Brief 1: In the rows starting at the line that contains "Click the broom" and ending at the line that contains "pyautogui.click(x=406, y=530)", switch "Instruction" to "Goal" and write those lines out again with nothing else changed.

Given text:
37 / 385 min read

Union-Find (Disjoint Set Union)

A data structure that tracks which elements belong to the same component. Union by rank and path compression give near-O(1) per operation — faster than BFS/DFS for dynamic connectivity.

The Pattern

Union-Find (also called Disjoint Set Union, DSU) maintains a forest of trees where each tree is a connected component. Two operations:

  • find(x): return the root (representative) of x's component
  • union(x, y): merge the components of x and y

Naive implementations are slow. Two optimizations bring both operations to nearly O(1) amortized:

  1. Path compression: During find, make every node on the path point directly to the root.
  2. Union by rank: Always attach the shorter tree under the taller one, keeping trees flat.

With both, the amortized cost is O(α(n)) per operation where α is the inverse Ackermann function — effectively constant for all practical n.

struct UnionFind {
    parent: Vec<usize>,
    rank:   Vec<usize>,
    count:  usize, // number of components
}
 
impl UnionFind {
    fn new(n: usize) -> Self {
        UnionFind {
            parent: (0..n).collect(),
            rank:   vec![0; n],
            count:  n,
        }
    }
 
    fn find(&mut self, x: usize) -> usize {
        if self.parent[x] != x {
            self.parent[x] = self.find(self.parent[x]); // path compression
        }
        self.parent[x]
    }
 
    fn union(&mut self, x: usize, y: usize) -> bool {
        let (rx, ry) = (self.find(x), self.find(y));
        if rx == ry { return false; } // already connected
        match self.rank[rx].cmp(&self.rank[ry]) {
            std::cmp::Ordering::Less    => self.parent[rx] = ry,
            std::cmp::Ordering::Greater => self.parent[ry] = rx,
            std::cmp::Ordering::Equal   => { self.parent[ry] = rx; self.rank[rx] += 1; }
        }
        self.count -= 1;
        true
    }
 
    fn connected(&mut self, x: usize, y: usize) -> bool {
        self.find(x) == self.find(y)
    }
}

Number of Connected Components

Given n nodes and a list of undirected edges, count connected components. Start with n components, subtract one for each successful union (edges that connect two previously separate components).

Rows:
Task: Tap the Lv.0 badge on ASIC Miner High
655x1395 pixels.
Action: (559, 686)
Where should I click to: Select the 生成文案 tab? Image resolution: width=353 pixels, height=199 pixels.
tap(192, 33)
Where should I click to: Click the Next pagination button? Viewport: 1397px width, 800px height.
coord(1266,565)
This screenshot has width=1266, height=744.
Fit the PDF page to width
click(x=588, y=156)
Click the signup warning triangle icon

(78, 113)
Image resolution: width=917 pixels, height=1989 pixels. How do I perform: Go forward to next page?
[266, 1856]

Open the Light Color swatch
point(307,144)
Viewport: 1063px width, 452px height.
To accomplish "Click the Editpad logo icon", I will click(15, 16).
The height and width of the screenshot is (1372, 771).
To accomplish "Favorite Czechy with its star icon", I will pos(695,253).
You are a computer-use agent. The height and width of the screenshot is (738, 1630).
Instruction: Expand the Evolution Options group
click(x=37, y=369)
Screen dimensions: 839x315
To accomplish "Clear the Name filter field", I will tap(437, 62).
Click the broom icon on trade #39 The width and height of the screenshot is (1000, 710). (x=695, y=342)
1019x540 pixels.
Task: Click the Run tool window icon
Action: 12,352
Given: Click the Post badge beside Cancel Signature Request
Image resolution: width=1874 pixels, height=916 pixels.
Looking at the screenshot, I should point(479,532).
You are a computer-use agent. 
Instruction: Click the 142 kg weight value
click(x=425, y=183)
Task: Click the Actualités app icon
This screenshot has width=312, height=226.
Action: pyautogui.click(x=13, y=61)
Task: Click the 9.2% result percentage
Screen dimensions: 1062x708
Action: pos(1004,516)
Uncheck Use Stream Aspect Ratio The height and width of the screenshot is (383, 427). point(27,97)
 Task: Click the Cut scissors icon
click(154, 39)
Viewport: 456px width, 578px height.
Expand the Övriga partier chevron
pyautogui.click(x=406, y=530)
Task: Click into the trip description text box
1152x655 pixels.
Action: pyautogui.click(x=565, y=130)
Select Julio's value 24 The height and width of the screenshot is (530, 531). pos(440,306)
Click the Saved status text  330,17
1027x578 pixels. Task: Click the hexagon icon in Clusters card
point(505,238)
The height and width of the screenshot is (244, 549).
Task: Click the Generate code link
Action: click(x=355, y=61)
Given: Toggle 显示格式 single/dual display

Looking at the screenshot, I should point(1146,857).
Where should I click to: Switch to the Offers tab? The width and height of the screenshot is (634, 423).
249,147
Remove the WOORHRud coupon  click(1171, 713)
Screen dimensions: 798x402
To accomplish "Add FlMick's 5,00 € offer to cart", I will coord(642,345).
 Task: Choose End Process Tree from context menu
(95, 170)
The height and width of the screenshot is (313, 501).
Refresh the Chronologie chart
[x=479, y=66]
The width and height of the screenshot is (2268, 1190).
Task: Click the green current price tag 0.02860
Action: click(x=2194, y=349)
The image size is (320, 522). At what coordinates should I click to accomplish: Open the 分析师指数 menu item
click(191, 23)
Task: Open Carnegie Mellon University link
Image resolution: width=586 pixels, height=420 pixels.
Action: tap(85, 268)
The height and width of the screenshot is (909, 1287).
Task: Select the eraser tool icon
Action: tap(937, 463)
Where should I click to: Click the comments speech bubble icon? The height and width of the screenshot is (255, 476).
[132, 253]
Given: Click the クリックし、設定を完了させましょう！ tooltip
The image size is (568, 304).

Brief 2:
Answer these questions from the Union-Find text:
(a) What does find(x) return?
(b) What does union by rank always do when merging trees?
(c) What function is α in the amortized cost O(α(n))?

Final result 1:
Click the broom icon on trade #39 The width and height of the screenshot is (1000, 710). (x=695, y=342)
1019x540 pixels.
Task: Click the Run tool window icon
Action: 12,352
Given: Click the Post badge beside Cancel Signature Request
Image resolution: width=1874 pixels, height=916 pixels.
Looking at the screenshot, I should point(479,532).
You are a computer-use agent. 
Goal: Click the 142 kg weight value
click(x=425, y=183)
Task: Click the Actualités app icon
This screenshot has width=312, height=226.
Action: pyautogui.click(x=13, y=61)
Task: Click the 9.2% result percentage
Screen dimensions: 1062x708
Action: pos(1004,516)
Uncheck Use Stream Aspect Ratio The height and width of the screenshot is (383, 427). point(27,97)
 Task: Click the Cut scissors icon
click(154, 39)
Viewport: 456px width, 578px height.
Expand the Övriga partier chevron
pyautogui.click(x=406, y=530)

Final result 2:
(a) The root (representative) of x's component.
(b) It attaches the shorter tree under the taller one, keeping trees flat.
(c) The inverse Ackermann function.